This period also saw a lowering of tariff barriers and a tremendous increase in world trade by 260%. This was under a wave of economic liberalism, with a world-wide movement to remove all institutional barriers to free enterprise, free trade and free movement of factors of production. However this period also marks the end of liberal free enterprise capitalism. By the end of this period the development of free competition had reached its apex and particularly with the intense economic crisis of 1873, started the period of monopolies and cartels.

Marx’s Analysis of Capitalism

As free competition capitalism was advancing towards its limits, Marx spent a considerable of his time in these years to an in-depth analysis of capitalism and the elaboration of his critique of political economy begun in the 1844 Manuscripts. Always searching for new data and sources to refine his work, the critique remained incomplete. It was only published in 1939-41 as ‘Outline of a Critique of Political Economy’ (Grundrisse). It, among other things, contains Marx’s most important study of the problems of method in the social sciences. It contains the sketch and the plan of work for Capital.

Another important economic work of Marx which was published at this time was Contribution to a Critique of Political Economy (1859). It represented, according to Engels, the "first coherent exposition of the Marxian theory of value, including the doctrine of money." The Preface to this work is one of Marx’s most-quoted texts, as it contains the most concise and general formulations of the materialist conception of history.

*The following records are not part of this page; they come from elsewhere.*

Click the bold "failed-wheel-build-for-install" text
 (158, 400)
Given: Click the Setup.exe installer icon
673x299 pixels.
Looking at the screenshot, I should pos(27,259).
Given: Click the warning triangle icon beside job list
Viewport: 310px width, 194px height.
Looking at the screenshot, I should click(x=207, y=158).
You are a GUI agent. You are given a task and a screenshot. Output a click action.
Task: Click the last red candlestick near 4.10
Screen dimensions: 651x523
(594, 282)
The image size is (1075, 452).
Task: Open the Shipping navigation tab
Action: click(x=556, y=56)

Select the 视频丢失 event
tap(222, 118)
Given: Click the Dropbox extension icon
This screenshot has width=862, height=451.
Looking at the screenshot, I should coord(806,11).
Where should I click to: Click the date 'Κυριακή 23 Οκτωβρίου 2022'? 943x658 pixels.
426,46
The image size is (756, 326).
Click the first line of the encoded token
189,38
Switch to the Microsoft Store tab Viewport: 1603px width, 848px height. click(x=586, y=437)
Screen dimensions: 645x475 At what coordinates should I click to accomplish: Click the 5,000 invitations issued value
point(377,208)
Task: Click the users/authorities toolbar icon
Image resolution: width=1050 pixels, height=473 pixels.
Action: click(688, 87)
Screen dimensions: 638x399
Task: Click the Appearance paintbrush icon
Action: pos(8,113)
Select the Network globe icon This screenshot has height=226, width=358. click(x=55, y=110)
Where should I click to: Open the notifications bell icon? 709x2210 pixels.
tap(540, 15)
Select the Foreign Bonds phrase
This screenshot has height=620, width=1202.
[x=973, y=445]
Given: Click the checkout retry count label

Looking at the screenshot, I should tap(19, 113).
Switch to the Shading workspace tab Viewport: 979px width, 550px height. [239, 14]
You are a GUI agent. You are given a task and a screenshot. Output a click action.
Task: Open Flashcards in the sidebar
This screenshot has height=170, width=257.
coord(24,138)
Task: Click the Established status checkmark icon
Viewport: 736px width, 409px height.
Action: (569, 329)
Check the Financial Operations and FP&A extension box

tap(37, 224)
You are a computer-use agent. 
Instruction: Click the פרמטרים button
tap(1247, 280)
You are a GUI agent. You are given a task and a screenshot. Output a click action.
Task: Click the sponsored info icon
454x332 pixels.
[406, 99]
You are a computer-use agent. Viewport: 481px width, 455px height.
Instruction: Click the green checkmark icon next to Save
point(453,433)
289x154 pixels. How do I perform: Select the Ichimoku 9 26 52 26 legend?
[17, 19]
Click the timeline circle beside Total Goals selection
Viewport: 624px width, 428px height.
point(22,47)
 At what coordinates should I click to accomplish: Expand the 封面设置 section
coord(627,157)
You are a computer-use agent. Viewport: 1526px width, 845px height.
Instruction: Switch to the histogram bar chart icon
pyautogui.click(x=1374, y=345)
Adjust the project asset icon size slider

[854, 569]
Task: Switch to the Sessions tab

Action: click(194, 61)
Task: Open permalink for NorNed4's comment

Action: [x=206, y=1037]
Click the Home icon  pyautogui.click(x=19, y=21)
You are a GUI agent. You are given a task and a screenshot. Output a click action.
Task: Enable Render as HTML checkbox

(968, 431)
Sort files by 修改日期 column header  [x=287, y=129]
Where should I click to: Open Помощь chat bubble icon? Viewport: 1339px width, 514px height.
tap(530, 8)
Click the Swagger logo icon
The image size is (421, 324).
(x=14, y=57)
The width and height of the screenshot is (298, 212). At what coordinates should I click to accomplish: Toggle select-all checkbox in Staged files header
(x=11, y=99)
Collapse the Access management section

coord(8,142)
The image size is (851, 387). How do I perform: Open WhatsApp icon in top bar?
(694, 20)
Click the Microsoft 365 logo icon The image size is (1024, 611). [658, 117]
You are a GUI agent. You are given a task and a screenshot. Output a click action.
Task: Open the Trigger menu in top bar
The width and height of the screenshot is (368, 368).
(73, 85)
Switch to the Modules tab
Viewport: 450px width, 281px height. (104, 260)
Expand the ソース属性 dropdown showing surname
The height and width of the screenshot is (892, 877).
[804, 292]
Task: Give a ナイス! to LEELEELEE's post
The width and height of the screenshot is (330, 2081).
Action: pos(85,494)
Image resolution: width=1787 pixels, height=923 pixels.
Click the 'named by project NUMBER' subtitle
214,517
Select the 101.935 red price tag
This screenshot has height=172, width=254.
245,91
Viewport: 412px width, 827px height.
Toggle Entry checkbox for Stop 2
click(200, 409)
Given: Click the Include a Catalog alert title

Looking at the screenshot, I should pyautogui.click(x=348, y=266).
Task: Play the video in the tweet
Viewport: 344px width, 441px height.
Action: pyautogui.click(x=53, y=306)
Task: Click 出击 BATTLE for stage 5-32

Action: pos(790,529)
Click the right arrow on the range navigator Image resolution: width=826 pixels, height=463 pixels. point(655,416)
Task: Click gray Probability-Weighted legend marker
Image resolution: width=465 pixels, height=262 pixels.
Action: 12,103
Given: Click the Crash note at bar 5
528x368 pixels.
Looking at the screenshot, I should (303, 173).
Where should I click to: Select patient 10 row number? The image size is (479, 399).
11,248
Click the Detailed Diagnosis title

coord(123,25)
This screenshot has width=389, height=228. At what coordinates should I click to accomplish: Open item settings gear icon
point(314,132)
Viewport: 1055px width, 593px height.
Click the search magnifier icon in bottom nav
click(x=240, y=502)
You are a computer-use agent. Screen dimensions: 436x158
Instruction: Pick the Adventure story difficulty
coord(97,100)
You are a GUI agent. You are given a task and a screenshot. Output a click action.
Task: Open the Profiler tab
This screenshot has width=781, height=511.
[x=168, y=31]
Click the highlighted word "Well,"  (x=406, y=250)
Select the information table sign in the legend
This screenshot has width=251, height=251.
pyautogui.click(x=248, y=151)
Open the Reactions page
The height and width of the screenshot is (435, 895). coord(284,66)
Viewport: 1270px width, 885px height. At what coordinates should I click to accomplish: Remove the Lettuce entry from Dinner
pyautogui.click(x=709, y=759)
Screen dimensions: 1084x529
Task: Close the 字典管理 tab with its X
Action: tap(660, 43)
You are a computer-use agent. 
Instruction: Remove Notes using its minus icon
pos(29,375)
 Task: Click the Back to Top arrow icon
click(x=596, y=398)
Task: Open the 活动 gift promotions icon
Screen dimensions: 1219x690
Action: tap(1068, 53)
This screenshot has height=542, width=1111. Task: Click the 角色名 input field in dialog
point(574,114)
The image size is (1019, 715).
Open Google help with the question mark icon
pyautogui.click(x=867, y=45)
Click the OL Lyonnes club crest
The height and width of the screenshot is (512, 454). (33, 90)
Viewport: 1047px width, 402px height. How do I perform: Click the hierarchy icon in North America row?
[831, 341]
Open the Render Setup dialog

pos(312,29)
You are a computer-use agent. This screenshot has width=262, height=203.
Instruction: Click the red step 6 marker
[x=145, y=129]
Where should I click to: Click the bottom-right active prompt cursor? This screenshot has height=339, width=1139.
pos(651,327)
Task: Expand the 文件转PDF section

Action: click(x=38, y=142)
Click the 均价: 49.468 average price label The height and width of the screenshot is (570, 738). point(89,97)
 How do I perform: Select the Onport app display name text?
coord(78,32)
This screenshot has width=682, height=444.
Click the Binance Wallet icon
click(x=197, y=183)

Marx’s monumental work of this period was however Capital, whose aim as he himself said was to "lay bare the economic law of motion of modern society." Its first volume, published in 1867, revealed the sources of exploitation by analysing the basic phenomena of the capitalist economy: commodities, exchange- and use-value, surplus value, capital wages and accumulation. Marx intended to finish the second and third volumes of Capital in a short time. The second was to analyse the circulation of capital and the market, while the third was to deal with the sharing of profit among different groups of exploiters, the origin of the average rate of profit, the tendency of the rate of profit to fall, and the transformation of surplus profit into ground rent. Parts of these volumes were written before the first was published, but although Marx continued working on them till 1878 they were not completed at the time of his death. The manuscripts, arranged and edited by Engels, were published in 1885 and 1894, while ‘Theories of Surplus Value’ was published by Kautsky as the fourth volume of Capital in 1905-10.

The 1848 Revolution

The 1848 Revolution which had tremendous historic impact, was launched at almost the same time as the publication of ‘The Communist Manifesto’. In France, the king was overthrown and the republic proclaimed under the pressure of the workers on 24th February. By 2nd March revolution had covered south-west Germany, by 4th March Cologne, by 6th March Bavaria, by 11th March Berlin, by 13th March Vienna and almost immediately Hungary, by 18th March Milan and therefore Italy. Within a matter of weeks no government was left standing in an area of Europe which is today covered by more than ten countries.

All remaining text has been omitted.